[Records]
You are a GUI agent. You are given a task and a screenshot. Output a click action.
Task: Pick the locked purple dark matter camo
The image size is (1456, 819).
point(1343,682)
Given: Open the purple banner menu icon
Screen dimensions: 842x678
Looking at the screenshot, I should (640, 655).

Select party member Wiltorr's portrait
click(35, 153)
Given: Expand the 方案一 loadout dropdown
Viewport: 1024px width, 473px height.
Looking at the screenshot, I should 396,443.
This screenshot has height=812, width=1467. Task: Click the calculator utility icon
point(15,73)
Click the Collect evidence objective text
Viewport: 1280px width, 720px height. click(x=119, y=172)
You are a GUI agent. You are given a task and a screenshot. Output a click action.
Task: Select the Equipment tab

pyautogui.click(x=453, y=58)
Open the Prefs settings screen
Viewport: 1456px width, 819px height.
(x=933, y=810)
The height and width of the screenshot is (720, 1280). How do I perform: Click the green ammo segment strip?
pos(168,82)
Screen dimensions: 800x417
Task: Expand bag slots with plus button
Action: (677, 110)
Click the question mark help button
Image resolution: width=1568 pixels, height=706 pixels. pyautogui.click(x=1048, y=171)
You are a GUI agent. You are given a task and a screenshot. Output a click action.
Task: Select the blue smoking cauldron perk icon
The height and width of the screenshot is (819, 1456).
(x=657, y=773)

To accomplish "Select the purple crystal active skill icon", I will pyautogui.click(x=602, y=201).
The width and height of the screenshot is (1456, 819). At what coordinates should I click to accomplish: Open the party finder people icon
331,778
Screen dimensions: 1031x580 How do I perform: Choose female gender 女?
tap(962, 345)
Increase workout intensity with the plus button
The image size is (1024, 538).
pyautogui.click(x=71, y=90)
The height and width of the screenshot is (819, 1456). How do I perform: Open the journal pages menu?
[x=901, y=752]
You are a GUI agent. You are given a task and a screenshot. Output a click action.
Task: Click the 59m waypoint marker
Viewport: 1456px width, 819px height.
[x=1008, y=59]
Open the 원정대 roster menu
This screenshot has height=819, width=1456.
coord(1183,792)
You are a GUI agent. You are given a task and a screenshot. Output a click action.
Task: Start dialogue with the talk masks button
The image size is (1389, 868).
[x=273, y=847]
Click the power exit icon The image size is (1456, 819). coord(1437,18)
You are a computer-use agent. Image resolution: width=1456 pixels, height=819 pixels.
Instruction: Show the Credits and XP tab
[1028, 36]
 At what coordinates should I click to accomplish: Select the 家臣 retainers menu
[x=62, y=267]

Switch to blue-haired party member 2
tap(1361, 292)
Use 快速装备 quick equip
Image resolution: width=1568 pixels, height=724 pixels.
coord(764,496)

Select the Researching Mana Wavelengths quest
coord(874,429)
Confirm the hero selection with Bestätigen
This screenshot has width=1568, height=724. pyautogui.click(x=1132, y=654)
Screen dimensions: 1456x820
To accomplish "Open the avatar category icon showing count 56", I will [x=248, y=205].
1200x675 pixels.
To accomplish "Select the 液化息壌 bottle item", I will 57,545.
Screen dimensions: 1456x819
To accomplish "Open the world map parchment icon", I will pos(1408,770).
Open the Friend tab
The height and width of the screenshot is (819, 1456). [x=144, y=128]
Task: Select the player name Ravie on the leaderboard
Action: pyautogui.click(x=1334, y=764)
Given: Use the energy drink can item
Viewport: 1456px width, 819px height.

▶ Work instructions
Write out every one of the rows above exactly as they appear.

▶ Answer to the problem
You are a GUI agent. You are given a task and a screenshot. Output a click action.
Task: Pick the locked purple dark matter camo
The image size is (1456, 819).
point(1343,682)
Given: Open the purple banner menu icon
Screen dimensions: 842x678
Looking at the screenshot, I should (640, 655).

Select party member Wiltorr's portrait
click(35, 153)
Given: Expand the 方案一 loadout dropdown
Viewport: 1024px width, 473px height.
Looking at the screenshot, I should 396,443.
This screenshot has height=812, width=1467. Task: Click the calculator utility icon
point(15,73)
Click the Collect evidence objective text
Viewport: 1280px width, 720px height. click(x=119, y=172)
You are a GUI agent. You are given a task and a screenshot. Output a click action.
Task: Select the Equipment tab

pyautogui.click(x=453, y=58)
Open the Prefs settings screen
Viewport: 1456px width, 819px height.
(x=933, y=810)
The height and width of the screenshot is (720, 1280). How do I perform: Click the green ammo segment strip?
pos(168,82)
Screen dimensions: 800x417
Task: Expand bag slots with plus button
Action: (677, 110)
Click the question mark help button
Image resolution: width=1568 pixels, height=706 pixels. pyautogui.click(x=1048, y=171)
You are a GUI agent. You are given a task and a screenshot. Output a click action.
Task: Select the blue smoking cauldron perk icon
The height and width of the screenshot is (819, 1456).
(x=657, y=773)

To accomplish "Select the purple crystal active skill icon", I will pyautogui.click(x=602, y=201).
The width and height of the screenshot is (1456, 819). At what coordinates should I click to accomplish: Open the party finder people icon
331,778
Screen dimensions: 1031x580 How do I perform: Choose female gender 女?
tap(962, 345)
Increase workout intensity with the plus button
The image size is (1024, 538).
pyautogui.click(x=71, y=90)
The height and width of the screenshot is (819, 1456). How do I perform: Open the journal pages menu?
[x=901, y=752]
You are a GUI agent. You are given a task and a screenshot. Output a click action.
Task: Click the 59m waypoint marker
Viewport: 1456px width, 819px height.
[x=1008, y=59]
Open the 원정대 roster menu
This screenshot has height=819, width=1456.
coord(1183,792)
You are a GUI agent. You are given a task and a screenshot. Output a click action.
Task: Start dialogue with the talk masks button
The image size is (1389, 868).
[x=273, y=847]
Click the power exit icon The image size is (1456, 819). coord(1437,18)
You are a computer-use agent. Image resolution: width=1456 pixels, height=819 pixels.
Instruction: Show the Credits and XP tab
[1028, 36]
 At what coordinates should I click to accomplish: Select the 家臣 retainers menu
[x=62, y=267]

Switch to blue-haired party member 2
tap(1361, 292)
Use 快速装备 quick equip
Image resolution: width=1568 pixels, height=724 pixels.
coord(764,496)

Select the Researching Mana Wavelengths quest
coord(874,429)
Confirm the hero selection with Bestätigen
This screenshot has width=1568, height=724. pyautogui.click(x=1132, y=654)
Screen dimensions: 1456x820
To accomplish "Open the avatar category icon showing count 56", I will [x=248, y=205].
1200x675 pixels.
To accomplish "Select the 液化息壌 bottle item", I will 57,545.
Screen dimensions: 1456x819
To accomplish "Open the world map parchment icon", I will pos(1408,770).
Open the Friend tab
The height and width of the screenshot is (819, 1456). [x=144, y=128]
Task: Select the player name Ravie on the leaderboard
Action: pyautogui.click(x=1334, y=764)
Given: Use the energy drink can item
Viewport: 1456px width, 819px height.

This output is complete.